The Tau Paradox: Silencing a Microglial Gene Boosts Resilience
Source PublicationMolecular Neurodegeneration
Primary AuthorsChen, Fan, Guo et al.

It is a long-held tenet of Alzheimer’s research that the accumulation of pathogenic tau protein drives the disease’s devastation. However, findings from a new study challenge this linear narrative. Researchers have discovered that removing a gene known as DAP12 in female mice results in more tau accumulation, yet curiously, less brain damage.
The mechanism behind this counter-intuitive resilience lies in a misfiring communication circuit. DAP12 is expressed by microglia, the brain’s immune sentinels. The study reveals that in the presence of tau, DAP12 instigates a harmful chain reaction, prompting excitatory neurons to release SLIT2. This protein signals oligodendrocytes—the cells responsible for insulating neurons with myelin—to degrade that vital insulation. When DAP12 is excised, this destructive signalling is silenced. Consequently, despite a higher burden of tau tangles, the mice exhibited reduced inflammation, preserved synapses, and intact myelin.
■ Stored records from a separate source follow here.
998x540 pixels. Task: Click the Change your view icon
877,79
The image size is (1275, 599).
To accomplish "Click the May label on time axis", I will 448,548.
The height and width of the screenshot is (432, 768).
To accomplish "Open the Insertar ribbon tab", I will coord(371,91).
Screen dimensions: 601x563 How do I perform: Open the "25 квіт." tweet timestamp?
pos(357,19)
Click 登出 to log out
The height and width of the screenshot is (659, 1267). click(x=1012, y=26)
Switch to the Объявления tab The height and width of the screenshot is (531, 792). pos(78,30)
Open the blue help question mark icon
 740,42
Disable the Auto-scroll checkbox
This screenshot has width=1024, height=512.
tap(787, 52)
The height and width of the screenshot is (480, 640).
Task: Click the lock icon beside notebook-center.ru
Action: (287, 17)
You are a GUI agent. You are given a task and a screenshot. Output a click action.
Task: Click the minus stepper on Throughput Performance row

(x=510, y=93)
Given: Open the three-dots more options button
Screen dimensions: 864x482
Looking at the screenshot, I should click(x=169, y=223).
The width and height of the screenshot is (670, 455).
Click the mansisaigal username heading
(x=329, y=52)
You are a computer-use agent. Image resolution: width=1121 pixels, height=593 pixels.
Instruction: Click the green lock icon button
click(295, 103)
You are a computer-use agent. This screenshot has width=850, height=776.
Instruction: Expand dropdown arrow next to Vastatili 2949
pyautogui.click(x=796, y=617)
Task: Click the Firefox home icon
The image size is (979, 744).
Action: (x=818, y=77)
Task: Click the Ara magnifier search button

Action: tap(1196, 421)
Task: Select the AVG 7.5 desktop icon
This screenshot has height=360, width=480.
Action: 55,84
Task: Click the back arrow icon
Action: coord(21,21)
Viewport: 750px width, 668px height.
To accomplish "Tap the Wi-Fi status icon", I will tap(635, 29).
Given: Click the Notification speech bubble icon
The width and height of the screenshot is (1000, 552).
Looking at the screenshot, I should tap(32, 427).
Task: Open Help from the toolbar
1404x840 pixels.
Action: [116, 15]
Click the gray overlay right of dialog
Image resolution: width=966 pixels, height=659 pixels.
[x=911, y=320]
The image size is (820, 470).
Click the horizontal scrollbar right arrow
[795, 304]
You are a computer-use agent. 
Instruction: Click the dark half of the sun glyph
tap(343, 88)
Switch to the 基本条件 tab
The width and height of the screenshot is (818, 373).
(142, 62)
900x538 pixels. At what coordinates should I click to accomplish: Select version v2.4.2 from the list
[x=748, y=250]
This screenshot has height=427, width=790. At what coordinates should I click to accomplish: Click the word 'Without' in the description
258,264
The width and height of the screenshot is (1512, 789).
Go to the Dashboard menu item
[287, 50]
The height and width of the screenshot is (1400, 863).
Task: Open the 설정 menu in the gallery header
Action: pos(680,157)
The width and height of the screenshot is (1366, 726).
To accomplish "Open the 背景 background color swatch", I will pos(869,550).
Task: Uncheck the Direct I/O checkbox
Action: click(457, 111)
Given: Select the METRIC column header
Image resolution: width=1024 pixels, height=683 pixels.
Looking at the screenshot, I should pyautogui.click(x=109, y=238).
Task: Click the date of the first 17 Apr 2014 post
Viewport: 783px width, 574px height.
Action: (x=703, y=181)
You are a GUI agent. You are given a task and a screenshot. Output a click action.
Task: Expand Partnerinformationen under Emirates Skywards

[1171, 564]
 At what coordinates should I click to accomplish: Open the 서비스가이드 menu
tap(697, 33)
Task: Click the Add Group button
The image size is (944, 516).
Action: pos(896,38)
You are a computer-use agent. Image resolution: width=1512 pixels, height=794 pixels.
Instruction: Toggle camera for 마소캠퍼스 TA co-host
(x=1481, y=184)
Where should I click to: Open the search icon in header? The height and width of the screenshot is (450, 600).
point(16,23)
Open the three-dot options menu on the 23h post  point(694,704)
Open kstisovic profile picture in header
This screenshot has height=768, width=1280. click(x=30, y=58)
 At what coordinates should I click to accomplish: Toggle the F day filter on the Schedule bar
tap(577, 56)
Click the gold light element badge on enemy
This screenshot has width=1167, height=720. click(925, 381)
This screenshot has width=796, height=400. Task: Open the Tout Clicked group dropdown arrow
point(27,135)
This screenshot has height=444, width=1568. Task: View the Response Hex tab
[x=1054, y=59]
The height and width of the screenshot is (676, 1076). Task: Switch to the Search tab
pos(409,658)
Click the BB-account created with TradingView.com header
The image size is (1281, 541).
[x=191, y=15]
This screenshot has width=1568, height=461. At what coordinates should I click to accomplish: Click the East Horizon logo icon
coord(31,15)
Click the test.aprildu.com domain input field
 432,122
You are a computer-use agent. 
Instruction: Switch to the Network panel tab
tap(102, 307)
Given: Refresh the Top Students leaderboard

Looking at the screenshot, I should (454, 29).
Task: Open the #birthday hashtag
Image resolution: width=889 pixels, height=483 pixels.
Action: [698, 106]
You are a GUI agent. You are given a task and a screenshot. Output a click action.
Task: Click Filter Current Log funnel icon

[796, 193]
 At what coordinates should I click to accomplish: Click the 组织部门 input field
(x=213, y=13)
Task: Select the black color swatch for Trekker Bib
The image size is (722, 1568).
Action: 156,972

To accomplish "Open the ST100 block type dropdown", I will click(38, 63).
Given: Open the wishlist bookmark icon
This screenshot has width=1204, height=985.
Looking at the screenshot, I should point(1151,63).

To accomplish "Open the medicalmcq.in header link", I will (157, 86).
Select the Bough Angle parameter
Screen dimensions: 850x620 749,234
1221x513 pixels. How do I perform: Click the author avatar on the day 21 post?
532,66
Crucially, this protective effect was observed specifically in females, a significant finding given the sex-specific disparities often seen in human Alzheimer's cases. Furthermore, analysis of human brain tissue confirmed that elevated SLIT2 levels correlate with demyelination in patients. These results suggest a promising shift in therapeutic strategy: rather than solely attempting to purge tau, we might enhance the brain's resilience by selectively blocking the toxic DAP12-SLIT2 axis, allowing neural function to persist even in the shadow of pathology.